Text excerpt:
------------------------------------------------------------

Personal information
- Full name: Stephen David Williams
- Nationality: Great Britain
- Born: 15 April 1976 (age 50) Royal Leamington Spa, United Kingdom
- Education: Oxford Brookes University
- Height: 1.89 m (6 ft 2 in)

Medal record
Men's rowing
Representing Great Britain
Olympic Games
| Gold medal – first place | 2004 Athens | Coxless four |
| Gold medal – first place | 2008 Beijing | Coxless four |
World Championships
| Gold medal – first place | 2000 Zagreb | Coxed four |
| Gold medal – first place | 2001 Lucerne | Coxless four |
| Gold medal – first place | 2005 Gifu | Coxless four |
| Gold medal – first place | 2006 Eton | Coxless four |
| Silver medal – second place | 2002 Seville | Coxless four |
| Silver medal – second place | 2003 Milan | Coxless four |

= Steve Williams (rower) =

English rower

Stephen David Williams (born 15 April 1976 in Leamington Spa) is an English rower and double Olympic champion. In April and May 2011, Williams walked to the North Pole and achieved the summit of Mount Everest.

== Education ==
Williams was educated at Monkton Combe School, Bath, where he began rowing aged 13. He attended Oxford Brookes University where he studied History and Town planning.

== International career ==
Williams made his full international debut in 1998 at the age of 22. He partnered Fred Scarlett in the coxless pair, and came sixth in his first world championships. A year later he partnered Simon Dennis in the same event, this time finishing fifth. In 2000 both Scarlett and Dennis won seats in the GB Eight for the Olympics in Sydney but Williams just missed out, and instead was a member of the Coxed Four which won a gold medal at the World Championships in Zagreb for non-Olympic events.

------------------------------------------------------------

Excerpted records:

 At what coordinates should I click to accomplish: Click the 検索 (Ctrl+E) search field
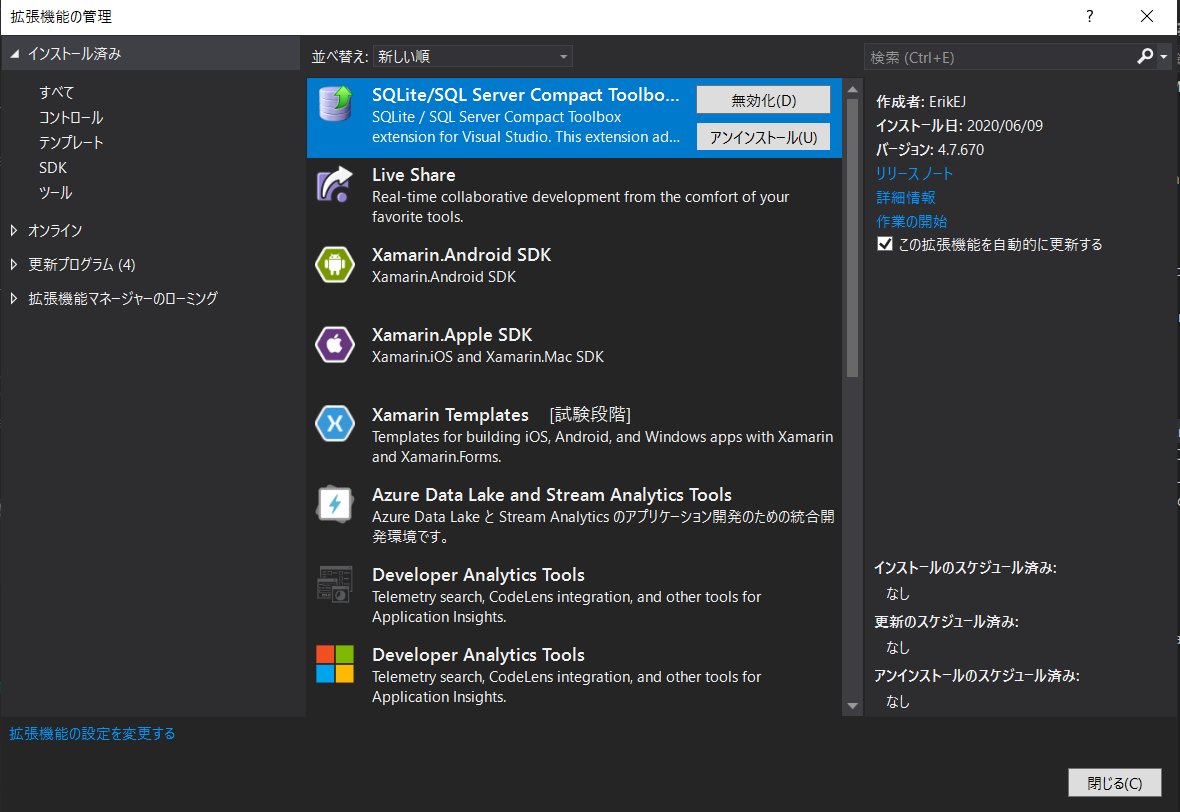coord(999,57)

------------------------------------------------------------

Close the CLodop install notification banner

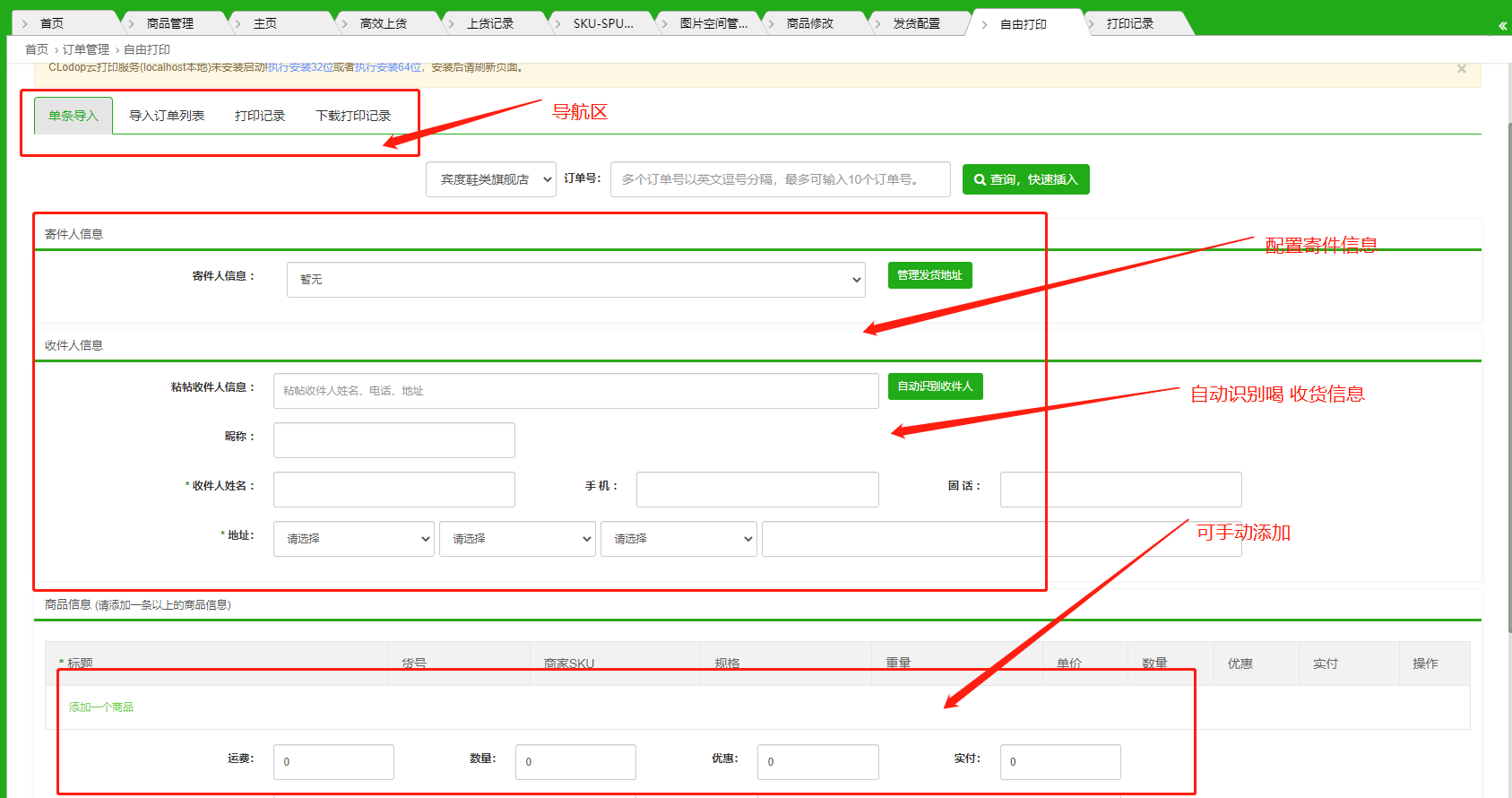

------------------------------------------------------------

Activity 1: In the biography of the rower Steve Williams, what subjects did he study at Oxford Brookes University?
Activity 2: Continue the biography of the rower Steve Williams from the point where it stops.

Answer box 1: He studied History and Town planning.

Answer box 2:
In 2001 he was again world champion, this time in the Coxless Four, and won the silver medal in the same discipline in both 2002 and 2003.

With Matthew Pinsent, James Cracknell and Ed Coode, Williams won Olympic gold at the 2004 Summer Olympics in Athens in the men's coxless four.

Williams was the only member of the 2004 Olympic crew to continue racing in the 2005 season, joining Alex Partridge, Pete Reed and Andrew Triggs Hodge in the coxless four, again winning the World Championship that year and in 2006, before coming in fourth at the 2007 world championships. In 2008, Partridge was replaced in the four by Cambridge Blue Tom James, and - despite an injury-torn season - the quartet became Olympic Champions, defeating the Australian boat by 1.28s on the day dubbed 'Super Saturday' by the media owing to the large GB medal haul. The Australians led for much of the race before a push by the British boat overhauled them in the last 400 m.

== Current occupation ==
Williams was appointed as a fitness consultant to Andy Liddell for Ipswich Town Football Club on 3 July 2012.

Having been appointed a Member of the Order of the British Empire (MBE) in the 2005 New Year Honours, Williams was promoted to Officer of the Order of the British Empire (OBE) in the 2009 New Year Honours.

On 22 January 2010 he announced his retirement from rowing.

He has been welcomed back to Monkton Combe School on several occasions, rowing in a Monkton Bluefriars old boys' boat at a school regatta.

==Achievements==
- Olympic Medals: 2 Gold
- World Championship Medals: 4 Gold, 2 Silver

===Olympic Games===
- 2008 – Gold, Coxless Four (with Andy Hodge, Pete Reed, Tom James)
- 2004 – Gold, Coxless Four (with Matthew Pinsent, James Cracknell, Ed Coode)

===World Championships===
- 2007 – 4th, Coxless Four (with Pete Reed, Alex Partridge and Andrew Triggs Hodge)
- 2006 – Gold, Coxless Four (with Pete Reed, Alex Partridge and Andrew Triggs Hodge)
- 2005 – Gold, Coxless Four (with Pete Reed, Alex Partridge and Andrew Triggs Hodge)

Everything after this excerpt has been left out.